On count 5, the court imposed and stayed execution of a term of five years, doubled to 10 years under the three strikes law, plus 25 years to life under section 12022.53, subdivision (d), and 15 years to life under section 186.22, subdivision (b)(4). The court also imposed and stayed execution of 10- and 20-year terms, respectively, under section 12022.53, subdivisions (b) and (c).
On count 7, the court imposed a term of three years four months, plus five years under section 667, subdivision (a).
On count 9, the court imposed and stayed execution of a term of four years, plus three years for the gang enhancement.
The trial court erred in imposing the gang enhancement under section 186.22, subdivision (b)(1), on count 9 because in Paniagua I we reversed the true finding on the gang allegation. We will modify the judgment to correct this error. (See People v. Harbison (2014) 230 Cal.App.4th 975, 986 ["'When sentencing error does not require additional evidence, further fact finding, or further exercise of discretion, the appellate court may modify the judgment appropriately and affirm it as modified.'"].)
2. Applicable Law and Standard of Review
Section 1385, subdivision (c), provides: "Notwithstanding any other law, the court shall dismiss an enhancement if it is in the furtherance of justice to do so." Section 1385, subdivision (c), "further provides that '[i]n exercising its discretion under this subdivision,' the trial court 'shall consider and afford great weight' to certain 'mitigating circumstances,' if proven by the defendant. [Citation.] 'Proof of the presence of one or more of these circumstances weighs greatly in favor of dismissing the enhancement, unless the court finds that dismissal of the enhancement would endanger public safety.'" (People v. Mendoza (2023) 88 Cal.App.5th 287, 290 (Mendoza); see People v. Lipscomb (2022) 87 Cal.App.5th 9, 16-17; People v. Sek (2022) 74 Cal.App.5th 657, 674 (Sek).) "'"Endanger public safety" means there is a likelihood that the dismissal of the enhancement would result in physical injury or other serious danger to others.'" (Mendoza, at p. 295; see § 1385, subd. (c)(2); People v. Ortiz (2023) 87 Cal.App.5th 1087, 1094, review granted Apr. 12, 2023, S278894.)
"The mitigating circumstances originally were listed under subdivision (c)(3) of section 1385. [Citation.] Effective June 30, 2022, Assembly Bill No. 200 (2021-2022 Reg. Sess.) amended the statute to list them under section 1385(c)(2)." (People v. Mendoza, supra, 88 Cal.App.5th at p. 291, fn. 1; see Stats. 2022, ch. 58, § 15; Stats. 2021, ch. 721, § 1.)

---------------

*Given exercise*: Please write what comes next in the court opinion on sentencing enhancements above, starting after its final sentence.

*Stored rows*:
---------------

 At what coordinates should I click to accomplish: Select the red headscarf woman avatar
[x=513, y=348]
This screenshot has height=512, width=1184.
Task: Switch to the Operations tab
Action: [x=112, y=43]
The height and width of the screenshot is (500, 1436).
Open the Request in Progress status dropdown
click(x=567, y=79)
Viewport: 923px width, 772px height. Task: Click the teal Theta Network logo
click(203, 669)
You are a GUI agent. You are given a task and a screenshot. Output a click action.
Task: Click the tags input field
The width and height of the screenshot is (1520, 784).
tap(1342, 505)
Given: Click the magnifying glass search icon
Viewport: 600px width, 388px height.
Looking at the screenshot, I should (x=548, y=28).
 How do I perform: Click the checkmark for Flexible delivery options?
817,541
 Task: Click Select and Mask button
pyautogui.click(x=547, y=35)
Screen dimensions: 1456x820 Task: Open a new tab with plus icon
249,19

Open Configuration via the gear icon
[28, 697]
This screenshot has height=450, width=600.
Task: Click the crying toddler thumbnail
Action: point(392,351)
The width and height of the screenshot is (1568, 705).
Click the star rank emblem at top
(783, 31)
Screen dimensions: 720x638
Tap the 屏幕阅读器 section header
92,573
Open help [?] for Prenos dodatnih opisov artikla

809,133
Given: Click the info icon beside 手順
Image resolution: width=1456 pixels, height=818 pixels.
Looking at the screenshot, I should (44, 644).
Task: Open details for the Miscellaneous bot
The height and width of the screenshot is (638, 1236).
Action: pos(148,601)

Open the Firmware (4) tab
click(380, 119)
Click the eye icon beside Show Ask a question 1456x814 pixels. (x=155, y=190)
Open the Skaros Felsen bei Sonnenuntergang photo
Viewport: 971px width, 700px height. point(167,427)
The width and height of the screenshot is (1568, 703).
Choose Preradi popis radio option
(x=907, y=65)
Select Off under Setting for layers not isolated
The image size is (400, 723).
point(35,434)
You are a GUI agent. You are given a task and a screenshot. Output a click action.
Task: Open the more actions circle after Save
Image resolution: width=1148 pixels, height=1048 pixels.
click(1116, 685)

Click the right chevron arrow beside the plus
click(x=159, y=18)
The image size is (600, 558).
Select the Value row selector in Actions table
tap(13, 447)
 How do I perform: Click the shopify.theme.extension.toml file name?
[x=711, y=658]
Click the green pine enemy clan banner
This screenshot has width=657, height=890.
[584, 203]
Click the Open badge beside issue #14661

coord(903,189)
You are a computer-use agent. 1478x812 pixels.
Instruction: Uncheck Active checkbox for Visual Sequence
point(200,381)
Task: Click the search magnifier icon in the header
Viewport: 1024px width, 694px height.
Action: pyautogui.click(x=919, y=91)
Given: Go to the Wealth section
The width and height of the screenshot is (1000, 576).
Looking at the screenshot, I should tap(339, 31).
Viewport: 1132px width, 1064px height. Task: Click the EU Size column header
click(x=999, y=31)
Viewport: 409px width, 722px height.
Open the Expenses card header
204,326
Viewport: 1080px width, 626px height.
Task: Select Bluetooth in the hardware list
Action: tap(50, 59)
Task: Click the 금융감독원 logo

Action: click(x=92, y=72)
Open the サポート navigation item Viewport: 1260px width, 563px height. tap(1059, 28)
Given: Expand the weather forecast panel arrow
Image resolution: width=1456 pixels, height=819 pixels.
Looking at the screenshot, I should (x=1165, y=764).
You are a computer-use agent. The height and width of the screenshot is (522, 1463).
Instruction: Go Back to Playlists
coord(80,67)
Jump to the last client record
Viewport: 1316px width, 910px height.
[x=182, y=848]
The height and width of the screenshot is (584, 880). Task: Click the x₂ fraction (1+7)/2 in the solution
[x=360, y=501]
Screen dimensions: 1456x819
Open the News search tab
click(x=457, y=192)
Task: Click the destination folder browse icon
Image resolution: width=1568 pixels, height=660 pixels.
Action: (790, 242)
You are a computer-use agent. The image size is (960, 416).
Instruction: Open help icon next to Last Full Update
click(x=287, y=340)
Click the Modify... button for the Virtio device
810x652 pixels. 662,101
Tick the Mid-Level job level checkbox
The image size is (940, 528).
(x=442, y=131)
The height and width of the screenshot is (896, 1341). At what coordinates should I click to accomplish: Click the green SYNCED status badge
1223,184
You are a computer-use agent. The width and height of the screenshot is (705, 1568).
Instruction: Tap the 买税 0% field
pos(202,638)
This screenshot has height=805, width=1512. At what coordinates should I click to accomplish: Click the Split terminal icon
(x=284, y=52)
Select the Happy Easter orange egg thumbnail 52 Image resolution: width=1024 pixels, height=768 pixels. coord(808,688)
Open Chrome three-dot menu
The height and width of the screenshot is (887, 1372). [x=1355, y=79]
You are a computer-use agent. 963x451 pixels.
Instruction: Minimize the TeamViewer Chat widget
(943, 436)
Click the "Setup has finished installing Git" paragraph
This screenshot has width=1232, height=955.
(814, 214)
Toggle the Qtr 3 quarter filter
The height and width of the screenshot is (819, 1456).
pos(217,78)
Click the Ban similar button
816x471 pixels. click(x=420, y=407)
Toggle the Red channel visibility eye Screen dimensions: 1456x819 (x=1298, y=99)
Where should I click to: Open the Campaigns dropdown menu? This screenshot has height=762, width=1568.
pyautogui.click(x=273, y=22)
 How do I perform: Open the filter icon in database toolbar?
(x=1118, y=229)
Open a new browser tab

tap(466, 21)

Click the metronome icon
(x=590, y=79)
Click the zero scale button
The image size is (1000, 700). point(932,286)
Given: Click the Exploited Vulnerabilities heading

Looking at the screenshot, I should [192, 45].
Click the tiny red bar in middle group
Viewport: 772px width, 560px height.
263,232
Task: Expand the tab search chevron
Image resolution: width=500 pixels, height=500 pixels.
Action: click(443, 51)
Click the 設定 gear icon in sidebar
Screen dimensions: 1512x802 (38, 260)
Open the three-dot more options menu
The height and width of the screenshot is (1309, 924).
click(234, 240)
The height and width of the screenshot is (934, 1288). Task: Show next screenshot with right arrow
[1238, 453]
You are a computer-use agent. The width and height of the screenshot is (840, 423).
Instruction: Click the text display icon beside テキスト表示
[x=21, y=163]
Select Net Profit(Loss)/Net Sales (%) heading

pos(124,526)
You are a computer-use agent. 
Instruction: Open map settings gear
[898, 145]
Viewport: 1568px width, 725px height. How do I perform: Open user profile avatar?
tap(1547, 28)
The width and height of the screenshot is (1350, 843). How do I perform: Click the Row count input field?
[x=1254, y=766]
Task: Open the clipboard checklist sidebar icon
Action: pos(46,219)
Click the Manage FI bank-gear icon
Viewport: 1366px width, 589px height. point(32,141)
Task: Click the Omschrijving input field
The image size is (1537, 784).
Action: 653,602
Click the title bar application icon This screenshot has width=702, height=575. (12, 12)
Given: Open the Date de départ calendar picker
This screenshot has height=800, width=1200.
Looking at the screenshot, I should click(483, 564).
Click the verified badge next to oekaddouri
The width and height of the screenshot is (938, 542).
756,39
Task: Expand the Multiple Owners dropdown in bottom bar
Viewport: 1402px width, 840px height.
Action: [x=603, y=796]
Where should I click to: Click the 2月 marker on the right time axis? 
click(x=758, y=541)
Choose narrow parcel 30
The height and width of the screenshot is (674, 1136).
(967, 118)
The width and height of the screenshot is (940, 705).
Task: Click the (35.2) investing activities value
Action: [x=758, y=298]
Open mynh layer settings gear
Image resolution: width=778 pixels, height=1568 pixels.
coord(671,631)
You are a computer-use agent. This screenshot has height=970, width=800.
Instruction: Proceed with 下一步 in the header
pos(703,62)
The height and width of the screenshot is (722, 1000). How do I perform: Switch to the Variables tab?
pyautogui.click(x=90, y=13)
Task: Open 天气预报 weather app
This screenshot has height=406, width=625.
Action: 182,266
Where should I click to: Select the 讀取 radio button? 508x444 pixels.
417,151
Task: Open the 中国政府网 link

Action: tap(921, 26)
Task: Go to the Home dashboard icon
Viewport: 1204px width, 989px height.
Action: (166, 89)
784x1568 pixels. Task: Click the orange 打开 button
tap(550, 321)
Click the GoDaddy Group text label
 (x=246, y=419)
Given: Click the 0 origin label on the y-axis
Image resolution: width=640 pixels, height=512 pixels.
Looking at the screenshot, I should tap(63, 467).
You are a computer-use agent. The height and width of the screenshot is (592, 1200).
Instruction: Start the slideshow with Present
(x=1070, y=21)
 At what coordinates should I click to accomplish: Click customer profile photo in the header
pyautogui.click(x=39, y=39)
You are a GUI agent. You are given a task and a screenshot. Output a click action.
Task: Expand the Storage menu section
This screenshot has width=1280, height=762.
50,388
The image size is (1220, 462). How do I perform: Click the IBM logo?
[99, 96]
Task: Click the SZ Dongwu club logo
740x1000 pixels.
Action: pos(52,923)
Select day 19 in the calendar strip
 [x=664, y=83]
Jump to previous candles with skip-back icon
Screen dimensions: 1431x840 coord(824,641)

---------------

*Written response*:
"[A]buse of discretion is the proper standard of review for the trial court's determination that dismissal of [a defendant's] firearm enhancement would endanger public safety" under section 1385, subdivision (c). (Mendoza, supra, 88 Cal.App.5th at p. 298; see People v. Walker (2022) 86 Cal.App.5th 386, 395, review granted Mar. 22, 2023, S278309; see also People v. Carmony (2004) 33 Cal.4th 367, 375 (Carmony) ["a trial court's refusal or failure to dismiss or strike a prior conviction allegation under section 1385[, subdivision (a),] is subject to review for abuse of discretion"].) "The abuse of discretion standard is highly deferential. When, '"as here, a discretionary power is statutorily vested in the trial court, its exercise of that discretion 'must not be disturbed on appeal except on a showing that the court exercised its discretion in an arbitrary, capricious or patently absurd manner that resulted in a manifest miscarriage of justice.'"'" (Mendoza, at p. 298; see Carmony, at p. 377 ["a trial court does not abuse its discretion unless its decision is so irrational or arbitrary that no reasonable person could agree with it"]; Nazir v. Superior Court (2022) 79 Cal.App.5th 478, 490 [same].)
3. The Court Did Not Abuse Its Discretion in Declining To Dismiss the Enhancements Under Section 1385, Subdivision (c)
Paniagua argues the trial court abused its discretion because it "refused to dismiss even a single enhancement on the ground that doing so would endanger public safety." Paniagua, however, did not make this argument in the trial court. He did not dispute that striking the enhancements would result in physical danger or injury to others, nor did he challenge the trial court's finding at the August 17, 2022 resentencing hearing that it would. Therefore, he forfeited the argument. (See People v. Scott (1994) 9 Cal.4th 331, 353 [a party in a criminal case may not, on appeal, raise "claims involving the trial court's failure to properly make or articulate its discretionary sentencing choices" if the party did not object to the sentence at trial]; People v. Anderson (2023) 88 Cal.App.5th 233, 242 [defendant forfeited his challenge to the trial court's decision to impose the upper term because he failed to object when the court imposed it], review granted Apr. 19, 2023, S278786].)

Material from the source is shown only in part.